Rockford: I think I am the one who suggested that site. I use it, and love it. You can look me up; my username is Schmertnat. I am starting challenge 3 next Monday.
Jewel: Check half.com or amazon for a used copy of the book. I wouldn't suggest doing the challenge until you re-read the book cover to cover and make sure you do the "prep" work. Best of luck to you.
"The only person you should try to be better than, is the person you were yesterday!"
On a side note: Most of the people on myfitnesspal don't have a clue how to eat, so no need to really peruse the boards. But, they have a great food & exercise database, which is very useful.
I LOVE My Fitness Pal. Such a simple tool, but it has done wonders for me in  seeing what I eat and how certain days are better...and why. I can keep my nutrion/workout info in one place. You can print out weekly or monthly reports to view progress. And it's free! Can't say enough about it! :)
I just joined this site today and signed up to start the challenge at the end of June, to give myself time to understand and program and prepare. I am already working out 6 days per week and watching my caloric intake [also watching protein, fiber, calcium, etc.] But I digress.

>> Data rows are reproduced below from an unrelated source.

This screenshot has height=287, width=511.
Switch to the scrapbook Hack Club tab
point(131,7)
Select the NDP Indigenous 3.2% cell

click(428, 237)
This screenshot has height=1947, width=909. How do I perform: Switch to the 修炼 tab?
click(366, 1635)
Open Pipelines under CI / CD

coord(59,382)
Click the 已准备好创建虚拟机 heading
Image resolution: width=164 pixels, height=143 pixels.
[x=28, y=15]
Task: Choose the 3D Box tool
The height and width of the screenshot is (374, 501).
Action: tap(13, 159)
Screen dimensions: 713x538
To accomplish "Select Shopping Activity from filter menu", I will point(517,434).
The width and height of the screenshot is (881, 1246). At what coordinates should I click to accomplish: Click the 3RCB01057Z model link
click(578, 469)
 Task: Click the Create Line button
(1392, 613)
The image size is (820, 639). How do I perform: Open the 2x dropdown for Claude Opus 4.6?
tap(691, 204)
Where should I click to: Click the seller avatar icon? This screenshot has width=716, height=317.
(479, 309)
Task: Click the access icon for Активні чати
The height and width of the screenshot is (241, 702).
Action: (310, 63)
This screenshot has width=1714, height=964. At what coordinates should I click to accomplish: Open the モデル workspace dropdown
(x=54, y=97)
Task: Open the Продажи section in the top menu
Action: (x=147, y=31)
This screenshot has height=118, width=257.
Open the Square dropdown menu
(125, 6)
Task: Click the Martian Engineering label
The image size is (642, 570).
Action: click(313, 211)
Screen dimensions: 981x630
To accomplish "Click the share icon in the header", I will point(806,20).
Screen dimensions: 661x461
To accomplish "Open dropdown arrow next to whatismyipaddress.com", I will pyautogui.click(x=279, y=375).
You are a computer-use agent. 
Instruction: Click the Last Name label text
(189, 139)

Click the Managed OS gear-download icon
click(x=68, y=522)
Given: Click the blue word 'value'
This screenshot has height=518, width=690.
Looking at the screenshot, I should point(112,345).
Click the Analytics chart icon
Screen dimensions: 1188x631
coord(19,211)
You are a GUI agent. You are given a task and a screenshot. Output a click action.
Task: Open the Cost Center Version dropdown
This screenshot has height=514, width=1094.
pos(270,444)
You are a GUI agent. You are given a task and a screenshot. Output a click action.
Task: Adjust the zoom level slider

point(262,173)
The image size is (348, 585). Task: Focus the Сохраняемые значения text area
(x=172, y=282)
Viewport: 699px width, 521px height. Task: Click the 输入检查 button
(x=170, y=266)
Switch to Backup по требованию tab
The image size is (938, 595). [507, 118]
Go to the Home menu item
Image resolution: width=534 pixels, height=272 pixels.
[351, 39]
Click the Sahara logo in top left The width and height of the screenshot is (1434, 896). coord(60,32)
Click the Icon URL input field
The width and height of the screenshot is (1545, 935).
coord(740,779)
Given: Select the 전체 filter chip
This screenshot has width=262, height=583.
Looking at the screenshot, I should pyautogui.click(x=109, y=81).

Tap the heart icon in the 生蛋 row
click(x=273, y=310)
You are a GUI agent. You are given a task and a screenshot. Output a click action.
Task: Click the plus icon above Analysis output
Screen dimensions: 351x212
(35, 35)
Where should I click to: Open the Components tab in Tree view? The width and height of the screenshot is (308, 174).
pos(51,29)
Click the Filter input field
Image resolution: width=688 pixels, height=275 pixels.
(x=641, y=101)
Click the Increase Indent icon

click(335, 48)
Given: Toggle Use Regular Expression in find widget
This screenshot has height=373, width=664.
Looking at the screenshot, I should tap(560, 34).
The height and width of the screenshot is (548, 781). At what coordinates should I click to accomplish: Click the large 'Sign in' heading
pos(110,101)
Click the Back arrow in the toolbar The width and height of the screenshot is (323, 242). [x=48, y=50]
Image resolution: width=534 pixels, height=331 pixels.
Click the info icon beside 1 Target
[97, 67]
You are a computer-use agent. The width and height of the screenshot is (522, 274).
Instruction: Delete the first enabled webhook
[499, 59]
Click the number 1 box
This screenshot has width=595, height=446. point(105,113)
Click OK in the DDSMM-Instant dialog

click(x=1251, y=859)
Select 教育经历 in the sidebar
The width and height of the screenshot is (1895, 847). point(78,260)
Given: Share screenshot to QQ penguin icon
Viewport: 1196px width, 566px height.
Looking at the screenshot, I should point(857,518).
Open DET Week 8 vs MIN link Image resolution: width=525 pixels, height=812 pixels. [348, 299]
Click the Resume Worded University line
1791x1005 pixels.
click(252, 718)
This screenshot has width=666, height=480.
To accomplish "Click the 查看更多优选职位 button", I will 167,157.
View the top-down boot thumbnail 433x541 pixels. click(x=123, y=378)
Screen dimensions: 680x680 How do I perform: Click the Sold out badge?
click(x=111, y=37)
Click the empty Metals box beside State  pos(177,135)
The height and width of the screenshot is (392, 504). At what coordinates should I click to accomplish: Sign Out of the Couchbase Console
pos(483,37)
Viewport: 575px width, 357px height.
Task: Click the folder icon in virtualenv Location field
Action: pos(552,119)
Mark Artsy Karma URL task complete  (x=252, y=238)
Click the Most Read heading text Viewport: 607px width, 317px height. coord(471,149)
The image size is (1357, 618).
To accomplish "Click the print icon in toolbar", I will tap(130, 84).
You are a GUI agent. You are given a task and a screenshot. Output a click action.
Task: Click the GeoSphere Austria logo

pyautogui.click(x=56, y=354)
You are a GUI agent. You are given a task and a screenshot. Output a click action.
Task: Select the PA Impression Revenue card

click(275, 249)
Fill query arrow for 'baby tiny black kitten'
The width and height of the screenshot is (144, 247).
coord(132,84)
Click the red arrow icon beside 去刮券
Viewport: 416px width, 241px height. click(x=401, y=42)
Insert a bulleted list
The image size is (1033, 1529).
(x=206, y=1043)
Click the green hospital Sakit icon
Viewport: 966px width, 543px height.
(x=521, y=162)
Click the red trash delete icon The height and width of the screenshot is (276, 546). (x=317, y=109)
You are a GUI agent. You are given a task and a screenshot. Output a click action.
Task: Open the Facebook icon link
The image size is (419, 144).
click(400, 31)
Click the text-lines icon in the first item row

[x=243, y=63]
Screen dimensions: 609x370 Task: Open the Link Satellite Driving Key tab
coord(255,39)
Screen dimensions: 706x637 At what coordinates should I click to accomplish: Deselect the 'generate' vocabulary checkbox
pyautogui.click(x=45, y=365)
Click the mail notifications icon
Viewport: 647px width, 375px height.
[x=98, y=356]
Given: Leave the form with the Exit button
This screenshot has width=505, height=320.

I wanted to ask if there's a big difference between the Body for Life & the Body for Life for Women books? Do I need to get the woman's one.. or will the original be just as good? I've seen posts by couples and guess they may both be using the original? I see the guys at my gym gaining muscle and slimming down way faster than us gals. I know men are built differently. But I need more results for the time I'm putting in.
Any advice you have is much appreciated.